“Sectores como el procesamiento de carne, las semillas, los fertilizantes y la maquinaria agrícola pueden ser vulnerables a la manipulación anticompetitiva, lo que resulta en precios más altos para productores y consumidores”, sostiene.
“Las empresas controladas por extranjeros participan cada vez más en segmentos clave, lo que podría generar riesgos para la seguridad nacional y aumentar el costo de los alimentos para las familias estadounidenses; problemas que los grupos de trabajo están específicamente encargados de investigar. Sin una aplicación estricta de la ley, la fijación de precios y las conductas anticompetitivas seguirán inflando las facturas de los supermercados y debilitando la independencia alimentaria de EE.UU.”, afirma.
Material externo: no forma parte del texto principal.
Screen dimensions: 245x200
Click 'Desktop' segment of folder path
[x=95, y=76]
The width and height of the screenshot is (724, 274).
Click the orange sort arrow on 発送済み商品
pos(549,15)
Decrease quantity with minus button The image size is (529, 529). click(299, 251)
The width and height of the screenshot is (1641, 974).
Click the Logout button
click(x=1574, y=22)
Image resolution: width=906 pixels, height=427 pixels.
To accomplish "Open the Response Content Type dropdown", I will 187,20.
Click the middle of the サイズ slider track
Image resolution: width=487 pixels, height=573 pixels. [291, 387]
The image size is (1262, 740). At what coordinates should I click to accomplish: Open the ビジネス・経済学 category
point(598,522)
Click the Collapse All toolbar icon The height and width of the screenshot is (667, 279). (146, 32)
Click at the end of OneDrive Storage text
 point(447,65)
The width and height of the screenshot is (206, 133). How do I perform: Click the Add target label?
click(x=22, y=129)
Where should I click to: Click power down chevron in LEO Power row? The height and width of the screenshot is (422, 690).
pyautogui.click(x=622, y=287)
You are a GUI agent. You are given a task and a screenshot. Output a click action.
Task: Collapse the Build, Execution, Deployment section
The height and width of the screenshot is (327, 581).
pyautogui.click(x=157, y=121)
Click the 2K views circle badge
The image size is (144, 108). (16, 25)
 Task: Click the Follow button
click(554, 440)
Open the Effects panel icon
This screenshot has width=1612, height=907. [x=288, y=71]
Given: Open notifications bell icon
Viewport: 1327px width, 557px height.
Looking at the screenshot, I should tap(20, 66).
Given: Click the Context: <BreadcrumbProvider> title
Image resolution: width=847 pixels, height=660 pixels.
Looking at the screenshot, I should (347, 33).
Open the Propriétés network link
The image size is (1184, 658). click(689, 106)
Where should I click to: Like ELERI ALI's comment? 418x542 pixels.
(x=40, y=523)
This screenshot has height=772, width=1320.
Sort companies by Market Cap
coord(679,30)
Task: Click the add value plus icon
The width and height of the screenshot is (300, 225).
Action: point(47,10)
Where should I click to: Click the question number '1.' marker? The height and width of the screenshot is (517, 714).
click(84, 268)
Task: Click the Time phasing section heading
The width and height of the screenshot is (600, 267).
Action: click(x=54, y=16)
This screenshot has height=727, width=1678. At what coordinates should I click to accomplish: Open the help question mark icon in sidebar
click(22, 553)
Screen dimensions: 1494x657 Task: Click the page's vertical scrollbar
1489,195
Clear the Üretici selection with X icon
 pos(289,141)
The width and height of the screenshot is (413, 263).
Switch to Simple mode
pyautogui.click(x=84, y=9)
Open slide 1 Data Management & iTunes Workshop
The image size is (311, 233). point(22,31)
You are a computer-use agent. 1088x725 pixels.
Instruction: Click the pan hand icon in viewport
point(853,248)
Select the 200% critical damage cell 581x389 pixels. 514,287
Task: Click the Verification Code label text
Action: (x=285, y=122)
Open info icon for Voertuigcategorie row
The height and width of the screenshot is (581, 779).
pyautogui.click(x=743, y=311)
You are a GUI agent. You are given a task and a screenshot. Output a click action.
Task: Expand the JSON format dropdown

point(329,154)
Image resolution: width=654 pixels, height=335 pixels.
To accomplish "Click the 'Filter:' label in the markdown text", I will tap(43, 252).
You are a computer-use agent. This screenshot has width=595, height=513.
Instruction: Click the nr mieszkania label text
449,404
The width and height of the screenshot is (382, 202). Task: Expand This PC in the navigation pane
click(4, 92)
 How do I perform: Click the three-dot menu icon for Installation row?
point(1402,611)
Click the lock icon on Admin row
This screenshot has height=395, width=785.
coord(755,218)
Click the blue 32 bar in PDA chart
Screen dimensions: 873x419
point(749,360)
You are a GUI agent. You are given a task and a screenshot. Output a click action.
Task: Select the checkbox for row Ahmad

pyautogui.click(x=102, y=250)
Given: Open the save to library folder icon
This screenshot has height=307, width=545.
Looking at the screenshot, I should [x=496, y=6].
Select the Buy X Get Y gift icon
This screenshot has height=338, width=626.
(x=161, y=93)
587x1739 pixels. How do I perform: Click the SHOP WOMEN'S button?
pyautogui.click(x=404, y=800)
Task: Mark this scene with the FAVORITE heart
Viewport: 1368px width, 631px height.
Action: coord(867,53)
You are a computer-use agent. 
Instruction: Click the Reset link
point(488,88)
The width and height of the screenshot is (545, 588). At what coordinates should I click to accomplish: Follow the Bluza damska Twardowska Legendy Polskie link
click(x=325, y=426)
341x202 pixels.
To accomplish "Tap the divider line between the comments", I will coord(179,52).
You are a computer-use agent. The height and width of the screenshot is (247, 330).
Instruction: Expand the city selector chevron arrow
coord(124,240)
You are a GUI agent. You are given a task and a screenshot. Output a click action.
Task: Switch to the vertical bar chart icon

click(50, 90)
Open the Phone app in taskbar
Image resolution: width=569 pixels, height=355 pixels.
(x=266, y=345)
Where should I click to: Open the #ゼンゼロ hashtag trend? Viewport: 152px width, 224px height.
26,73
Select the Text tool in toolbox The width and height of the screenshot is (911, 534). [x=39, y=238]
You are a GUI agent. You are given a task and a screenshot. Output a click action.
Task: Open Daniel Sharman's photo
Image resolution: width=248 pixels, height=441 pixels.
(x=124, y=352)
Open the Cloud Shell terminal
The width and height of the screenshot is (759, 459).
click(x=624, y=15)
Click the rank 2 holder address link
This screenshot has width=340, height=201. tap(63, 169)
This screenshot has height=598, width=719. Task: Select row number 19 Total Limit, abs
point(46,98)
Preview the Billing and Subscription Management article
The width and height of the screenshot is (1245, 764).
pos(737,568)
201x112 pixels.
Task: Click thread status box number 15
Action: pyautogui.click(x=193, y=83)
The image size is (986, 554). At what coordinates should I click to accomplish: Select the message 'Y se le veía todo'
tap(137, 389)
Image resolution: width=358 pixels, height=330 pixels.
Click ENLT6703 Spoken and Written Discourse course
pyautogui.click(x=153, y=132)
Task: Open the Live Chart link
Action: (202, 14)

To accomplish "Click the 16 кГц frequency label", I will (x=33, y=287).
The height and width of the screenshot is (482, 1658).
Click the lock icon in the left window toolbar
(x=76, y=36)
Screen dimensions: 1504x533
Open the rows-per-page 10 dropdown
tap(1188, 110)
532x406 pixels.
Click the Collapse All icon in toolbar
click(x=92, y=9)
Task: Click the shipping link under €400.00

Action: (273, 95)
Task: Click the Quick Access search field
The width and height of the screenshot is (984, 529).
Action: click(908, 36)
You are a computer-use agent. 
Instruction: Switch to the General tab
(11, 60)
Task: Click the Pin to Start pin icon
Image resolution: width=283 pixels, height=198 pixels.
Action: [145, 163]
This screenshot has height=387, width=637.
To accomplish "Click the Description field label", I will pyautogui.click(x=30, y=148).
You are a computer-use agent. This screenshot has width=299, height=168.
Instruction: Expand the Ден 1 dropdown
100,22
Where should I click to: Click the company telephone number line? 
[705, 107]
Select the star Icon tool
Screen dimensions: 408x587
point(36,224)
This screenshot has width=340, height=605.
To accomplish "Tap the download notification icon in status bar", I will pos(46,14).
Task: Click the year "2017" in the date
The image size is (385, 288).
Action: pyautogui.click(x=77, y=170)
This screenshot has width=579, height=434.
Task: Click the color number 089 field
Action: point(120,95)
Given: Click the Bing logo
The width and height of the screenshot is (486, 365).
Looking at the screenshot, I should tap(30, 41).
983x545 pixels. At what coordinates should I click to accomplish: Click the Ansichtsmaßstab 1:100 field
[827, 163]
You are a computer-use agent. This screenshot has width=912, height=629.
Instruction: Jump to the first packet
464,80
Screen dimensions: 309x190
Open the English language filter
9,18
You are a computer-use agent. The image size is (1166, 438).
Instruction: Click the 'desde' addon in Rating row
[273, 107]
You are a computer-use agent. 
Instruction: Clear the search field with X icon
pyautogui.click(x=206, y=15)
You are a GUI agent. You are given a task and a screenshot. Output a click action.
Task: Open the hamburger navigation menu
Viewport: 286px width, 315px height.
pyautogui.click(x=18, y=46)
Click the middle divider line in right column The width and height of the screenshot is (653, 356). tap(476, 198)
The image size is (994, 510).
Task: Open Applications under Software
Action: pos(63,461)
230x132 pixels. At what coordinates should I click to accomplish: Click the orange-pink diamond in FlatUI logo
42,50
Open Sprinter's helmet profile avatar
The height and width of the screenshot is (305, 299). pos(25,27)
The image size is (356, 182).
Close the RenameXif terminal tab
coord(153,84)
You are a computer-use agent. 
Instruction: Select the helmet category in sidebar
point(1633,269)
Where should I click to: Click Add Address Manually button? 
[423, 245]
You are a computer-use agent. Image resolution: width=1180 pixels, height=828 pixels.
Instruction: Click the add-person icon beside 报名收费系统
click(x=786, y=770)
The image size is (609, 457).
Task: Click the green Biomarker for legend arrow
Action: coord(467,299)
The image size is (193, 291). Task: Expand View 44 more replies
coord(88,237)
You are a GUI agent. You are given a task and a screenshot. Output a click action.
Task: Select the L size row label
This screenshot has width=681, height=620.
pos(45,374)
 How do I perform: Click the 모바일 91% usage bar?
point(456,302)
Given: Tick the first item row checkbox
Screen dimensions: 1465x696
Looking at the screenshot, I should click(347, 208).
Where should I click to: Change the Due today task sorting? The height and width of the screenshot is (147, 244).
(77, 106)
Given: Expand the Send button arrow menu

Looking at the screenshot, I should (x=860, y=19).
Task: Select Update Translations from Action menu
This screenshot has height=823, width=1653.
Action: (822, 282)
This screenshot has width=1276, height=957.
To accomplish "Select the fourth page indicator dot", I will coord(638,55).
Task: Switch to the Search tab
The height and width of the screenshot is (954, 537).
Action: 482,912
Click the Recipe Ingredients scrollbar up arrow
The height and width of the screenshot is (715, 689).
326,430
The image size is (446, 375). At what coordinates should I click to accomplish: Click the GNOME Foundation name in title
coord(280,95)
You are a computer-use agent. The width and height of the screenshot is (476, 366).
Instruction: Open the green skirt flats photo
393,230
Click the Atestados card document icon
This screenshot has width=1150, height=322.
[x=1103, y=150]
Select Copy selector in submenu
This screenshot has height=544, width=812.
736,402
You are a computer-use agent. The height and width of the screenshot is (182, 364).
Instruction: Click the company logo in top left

Entre las empresas semilleras extranjeras que operan en EE.UU. se incluyen Bayer (Alemania), BASF (Alemania) Syngenta (China), Limagrain (Francia) y RAGT (Francia), mientras que en el caso de fertilizantes se puede mencionar a Nutrien (Canadá), Yara (Noruega), EuroChem Group (Suiza) y Groupe Roullier (Francia).
En los que respecta a las empresas cárnicas extranjeras que tienen inversiones en EE.UU., las principales son JBS (Brasil), Marfrig (Brasil) y WH Group (China) a través de su filial Smithfield Foods.
“El presidente Trump entiende que un suministro de alimentos asequible y seguro es vital para la seguridad nacional y económica de Estados Unidos, pero que las conductas anticompetitivas amenazan su estabilidad y asequibilidad”, señala el comunicado.